From December 2013 to the fourth Friday of January 2014, winter’s arrival heralded frigid temperatures across almost the entire U.S., except for the West Coast. The monthly average temperature in Sacramento increased by three degrees Celsius to 10C, whereas the monthly average temperature in Chicago dived by seven degrees to -15C, in Raleigh by five degrees to 3C, and in New York by six degrees to -4C. At the beginning of the New Year, the city of Chicago reached a record low temperature of -40C, but emerged from this deep freeze in the following days.

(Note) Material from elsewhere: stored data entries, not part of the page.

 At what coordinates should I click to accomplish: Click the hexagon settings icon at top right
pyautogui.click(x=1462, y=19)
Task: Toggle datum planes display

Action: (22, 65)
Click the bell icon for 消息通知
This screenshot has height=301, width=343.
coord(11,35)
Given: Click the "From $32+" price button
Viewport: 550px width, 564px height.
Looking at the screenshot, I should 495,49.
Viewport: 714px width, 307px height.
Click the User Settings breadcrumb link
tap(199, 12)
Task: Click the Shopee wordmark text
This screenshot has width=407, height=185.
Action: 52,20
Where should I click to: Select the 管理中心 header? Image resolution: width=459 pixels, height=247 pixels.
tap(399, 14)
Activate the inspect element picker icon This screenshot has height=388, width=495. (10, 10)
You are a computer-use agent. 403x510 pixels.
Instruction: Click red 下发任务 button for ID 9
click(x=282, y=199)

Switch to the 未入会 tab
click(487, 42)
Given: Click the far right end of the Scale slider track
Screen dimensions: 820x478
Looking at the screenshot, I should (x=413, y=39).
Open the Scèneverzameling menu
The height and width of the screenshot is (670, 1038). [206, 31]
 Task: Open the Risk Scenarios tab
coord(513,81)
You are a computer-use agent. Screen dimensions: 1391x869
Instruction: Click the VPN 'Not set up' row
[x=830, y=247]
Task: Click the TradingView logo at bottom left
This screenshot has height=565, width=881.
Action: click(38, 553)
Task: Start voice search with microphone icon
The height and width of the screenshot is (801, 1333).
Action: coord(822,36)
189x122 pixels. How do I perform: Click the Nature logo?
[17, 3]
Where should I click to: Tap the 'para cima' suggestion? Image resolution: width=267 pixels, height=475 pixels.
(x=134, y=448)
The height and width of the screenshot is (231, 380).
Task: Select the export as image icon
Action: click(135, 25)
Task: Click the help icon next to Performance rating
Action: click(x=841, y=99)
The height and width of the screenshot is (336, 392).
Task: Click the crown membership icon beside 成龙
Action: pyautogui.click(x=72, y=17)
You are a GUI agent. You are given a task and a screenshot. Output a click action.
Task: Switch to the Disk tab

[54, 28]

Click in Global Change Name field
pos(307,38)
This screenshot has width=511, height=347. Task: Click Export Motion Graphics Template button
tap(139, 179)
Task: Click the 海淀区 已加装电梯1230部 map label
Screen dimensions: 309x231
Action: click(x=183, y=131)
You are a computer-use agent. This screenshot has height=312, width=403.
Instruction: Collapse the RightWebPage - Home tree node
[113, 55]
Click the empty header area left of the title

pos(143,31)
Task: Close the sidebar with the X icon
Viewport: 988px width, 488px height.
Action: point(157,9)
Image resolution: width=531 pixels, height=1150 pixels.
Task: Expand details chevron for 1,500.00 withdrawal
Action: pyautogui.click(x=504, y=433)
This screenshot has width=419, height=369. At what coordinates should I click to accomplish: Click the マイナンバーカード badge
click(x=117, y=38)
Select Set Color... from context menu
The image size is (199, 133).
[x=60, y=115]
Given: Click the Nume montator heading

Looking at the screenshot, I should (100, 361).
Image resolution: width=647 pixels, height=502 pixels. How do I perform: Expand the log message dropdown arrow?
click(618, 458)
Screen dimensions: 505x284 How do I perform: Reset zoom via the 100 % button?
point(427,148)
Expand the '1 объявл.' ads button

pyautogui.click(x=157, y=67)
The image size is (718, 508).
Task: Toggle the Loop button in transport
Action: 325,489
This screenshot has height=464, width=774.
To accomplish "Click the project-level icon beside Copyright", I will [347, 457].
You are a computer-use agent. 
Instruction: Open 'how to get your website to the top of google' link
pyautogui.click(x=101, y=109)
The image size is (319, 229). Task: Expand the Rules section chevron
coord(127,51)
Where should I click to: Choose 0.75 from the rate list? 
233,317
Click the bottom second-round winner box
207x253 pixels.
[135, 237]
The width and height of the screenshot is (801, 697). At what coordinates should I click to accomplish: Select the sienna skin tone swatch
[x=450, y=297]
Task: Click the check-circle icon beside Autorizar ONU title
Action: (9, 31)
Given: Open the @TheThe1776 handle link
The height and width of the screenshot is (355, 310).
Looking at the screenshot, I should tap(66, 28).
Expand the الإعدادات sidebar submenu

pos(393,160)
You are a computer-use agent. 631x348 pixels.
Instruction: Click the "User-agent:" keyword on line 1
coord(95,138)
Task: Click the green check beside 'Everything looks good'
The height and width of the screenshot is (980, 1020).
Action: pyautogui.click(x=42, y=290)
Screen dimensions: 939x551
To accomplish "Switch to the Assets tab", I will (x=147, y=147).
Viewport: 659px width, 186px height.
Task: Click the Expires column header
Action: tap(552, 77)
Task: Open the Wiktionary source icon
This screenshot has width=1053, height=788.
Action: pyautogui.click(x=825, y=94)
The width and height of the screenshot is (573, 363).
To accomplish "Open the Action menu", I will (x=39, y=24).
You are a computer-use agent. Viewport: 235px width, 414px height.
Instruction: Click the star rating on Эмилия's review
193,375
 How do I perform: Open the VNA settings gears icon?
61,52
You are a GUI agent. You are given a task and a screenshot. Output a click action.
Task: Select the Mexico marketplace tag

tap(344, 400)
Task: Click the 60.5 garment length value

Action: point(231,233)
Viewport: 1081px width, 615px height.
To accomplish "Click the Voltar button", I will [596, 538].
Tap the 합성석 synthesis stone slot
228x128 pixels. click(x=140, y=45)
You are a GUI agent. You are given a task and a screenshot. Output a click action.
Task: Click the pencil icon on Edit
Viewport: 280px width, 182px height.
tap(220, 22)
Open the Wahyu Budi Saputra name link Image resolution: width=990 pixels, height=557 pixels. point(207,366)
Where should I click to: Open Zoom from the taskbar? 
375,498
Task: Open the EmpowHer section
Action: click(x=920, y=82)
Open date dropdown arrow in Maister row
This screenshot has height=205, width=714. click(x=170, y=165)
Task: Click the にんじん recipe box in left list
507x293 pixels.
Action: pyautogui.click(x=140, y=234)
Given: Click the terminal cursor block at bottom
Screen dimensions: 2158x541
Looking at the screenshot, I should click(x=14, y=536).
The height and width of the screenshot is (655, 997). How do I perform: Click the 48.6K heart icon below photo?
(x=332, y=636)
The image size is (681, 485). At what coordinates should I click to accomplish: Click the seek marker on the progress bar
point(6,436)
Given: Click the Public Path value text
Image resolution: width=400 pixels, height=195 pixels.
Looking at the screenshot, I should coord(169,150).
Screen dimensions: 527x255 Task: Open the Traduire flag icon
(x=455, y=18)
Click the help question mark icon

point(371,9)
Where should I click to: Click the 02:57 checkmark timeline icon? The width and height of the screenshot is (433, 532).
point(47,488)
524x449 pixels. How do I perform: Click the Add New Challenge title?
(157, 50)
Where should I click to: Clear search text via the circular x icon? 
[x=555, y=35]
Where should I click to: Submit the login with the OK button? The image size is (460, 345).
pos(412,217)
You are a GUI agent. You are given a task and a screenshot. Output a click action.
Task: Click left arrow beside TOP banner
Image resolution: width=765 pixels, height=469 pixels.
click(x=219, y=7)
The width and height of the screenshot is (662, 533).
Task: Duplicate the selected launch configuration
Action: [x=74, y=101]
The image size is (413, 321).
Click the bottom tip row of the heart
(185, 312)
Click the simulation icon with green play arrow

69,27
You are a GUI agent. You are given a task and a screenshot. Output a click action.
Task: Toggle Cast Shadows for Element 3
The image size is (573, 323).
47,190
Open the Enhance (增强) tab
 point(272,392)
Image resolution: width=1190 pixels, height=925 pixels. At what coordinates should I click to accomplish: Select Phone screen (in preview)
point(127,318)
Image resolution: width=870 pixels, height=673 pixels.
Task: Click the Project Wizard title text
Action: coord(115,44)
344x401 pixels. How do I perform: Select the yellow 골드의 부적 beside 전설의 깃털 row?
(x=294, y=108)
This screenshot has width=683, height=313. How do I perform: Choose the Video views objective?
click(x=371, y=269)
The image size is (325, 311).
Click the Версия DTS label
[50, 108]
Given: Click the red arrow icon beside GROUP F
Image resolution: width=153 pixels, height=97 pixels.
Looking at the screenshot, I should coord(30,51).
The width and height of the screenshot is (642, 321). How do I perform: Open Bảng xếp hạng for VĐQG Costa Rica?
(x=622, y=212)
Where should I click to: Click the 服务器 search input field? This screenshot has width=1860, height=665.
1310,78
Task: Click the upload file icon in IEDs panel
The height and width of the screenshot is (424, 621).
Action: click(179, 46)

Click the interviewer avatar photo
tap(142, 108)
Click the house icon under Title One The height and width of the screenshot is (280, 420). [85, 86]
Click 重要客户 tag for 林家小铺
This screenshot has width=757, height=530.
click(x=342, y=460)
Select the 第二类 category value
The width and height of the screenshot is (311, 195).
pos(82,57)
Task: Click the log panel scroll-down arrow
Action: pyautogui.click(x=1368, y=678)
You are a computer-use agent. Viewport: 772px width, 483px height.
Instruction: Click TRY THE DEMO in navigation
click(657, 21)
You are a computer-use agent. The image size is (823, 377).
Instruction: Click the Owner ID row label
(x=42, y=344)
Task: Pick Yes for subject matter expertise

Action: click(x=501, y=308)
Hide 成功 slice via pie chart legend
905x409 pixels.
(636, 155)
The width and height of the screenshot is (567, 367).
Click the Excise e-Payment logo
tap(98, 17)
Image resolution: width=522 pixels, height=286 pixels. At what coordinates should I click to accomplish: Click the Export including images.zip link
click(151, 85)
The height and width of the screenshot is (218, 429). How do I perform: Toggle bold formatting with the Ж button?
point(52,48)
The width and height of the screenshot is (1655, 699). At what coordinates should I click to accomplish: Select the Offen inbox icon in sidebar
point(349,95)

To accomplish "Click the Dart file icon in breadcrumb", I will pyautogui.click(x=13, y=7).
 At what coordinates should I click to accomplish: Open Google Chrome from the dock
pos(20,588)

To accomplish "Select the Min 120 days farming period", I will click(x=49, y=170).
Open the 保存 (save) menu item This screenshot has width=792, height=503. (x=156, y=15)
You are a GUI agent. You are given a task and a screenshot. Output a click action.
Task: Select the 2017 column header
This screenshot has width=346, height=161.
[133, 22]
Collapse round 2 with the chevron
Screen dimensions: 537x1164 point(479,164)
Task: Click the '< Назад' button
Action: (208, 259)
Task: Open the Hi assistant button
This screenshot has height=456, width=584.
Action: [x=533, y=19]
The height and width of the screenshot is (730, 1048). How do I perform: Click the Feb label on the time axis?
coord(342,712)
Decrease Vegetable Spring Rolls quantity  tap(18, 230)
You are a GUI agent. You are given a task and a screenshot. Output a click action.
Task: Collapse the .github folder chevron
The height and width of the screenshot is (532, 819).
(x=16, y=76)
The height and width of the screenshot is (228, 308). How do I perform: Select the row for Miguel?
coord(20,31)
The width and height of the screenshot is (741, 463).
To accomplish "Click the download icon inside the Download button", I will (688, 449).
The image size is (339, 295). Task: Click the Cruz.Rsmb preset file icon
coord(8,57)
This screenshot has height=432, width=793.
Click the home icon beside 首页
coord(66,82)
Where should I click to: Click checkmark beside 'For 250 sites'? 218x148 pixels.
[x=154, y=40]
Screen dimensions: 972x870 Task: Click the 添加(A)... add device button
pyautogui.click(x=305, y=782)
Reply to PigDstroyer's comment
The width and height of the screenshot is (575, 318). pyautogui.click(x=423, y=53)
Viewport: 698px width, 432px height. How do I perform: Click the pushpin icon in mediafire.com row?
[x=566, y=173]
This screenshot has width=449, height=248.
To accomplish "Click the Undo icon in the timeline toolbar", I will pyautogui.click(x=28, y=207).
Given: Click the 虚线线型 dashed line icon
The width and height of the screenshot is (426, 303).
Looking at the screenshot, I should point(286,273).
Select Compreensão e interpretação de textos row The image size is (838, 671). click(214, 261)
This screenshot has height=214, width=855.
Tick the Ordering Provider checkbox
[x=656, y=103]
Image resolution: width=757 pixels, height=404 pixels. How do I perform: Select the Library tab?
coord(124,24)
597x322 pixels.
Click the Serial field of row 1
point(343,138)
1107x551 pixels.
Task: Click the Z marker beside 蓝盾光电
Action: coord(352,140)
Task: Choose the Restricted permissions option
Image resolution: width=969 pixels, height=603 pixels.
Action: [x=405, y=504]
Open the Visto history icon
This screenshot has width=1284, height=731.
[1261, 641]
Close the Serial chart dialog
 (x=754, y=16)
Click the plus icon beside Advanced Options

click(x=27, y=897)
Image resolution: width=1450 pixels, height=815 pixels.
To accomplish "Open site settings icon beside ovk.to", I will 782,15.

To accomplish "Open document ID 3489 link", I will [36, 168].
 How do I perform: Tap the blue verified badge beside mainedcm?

In all  observed cities except for Sacramento, this year’s January turned out to be below the two-year average. Comparing the past two-year average of January temperatures to January 2014, this year felt colder than the two-year average in Chicago by 9 degrees, in Raleigh by 4 degrees, and in New York by 3 degrees. By contrast, Sacramento City experienced a milder winter, as the past two-year temperature average for January was 2 degrees lower than that of January 2014.

Figure 6: AccuWeather Monthly Temperature (January 2014)

January 2014-North American Electricity Day-Ahead Price Analysis with ZEMA

Figure 7: ICE North American Electricity Day-Ahead (January 2014)

On the Intercontinental Exchange, electricity day-ahead prices spiked in all the observed North American markets except the West Coast for the week ending January 24, 2014. From the previous month to January 2014 (week ending January 24), the day-ahead monthly average prices surged. Prices surged in PJM North by 207% to $115 USD/MWh, in ISO-NE by 60% to $181 USD/MWh, and in NYISO by 113% to an unprecedented $194 USD/MWh. By contrast, electricity day-ahead prices dropped in CAISO-SP15 by 7% to $49 USD/MWh as the West Coast experienced mild weather temperatures.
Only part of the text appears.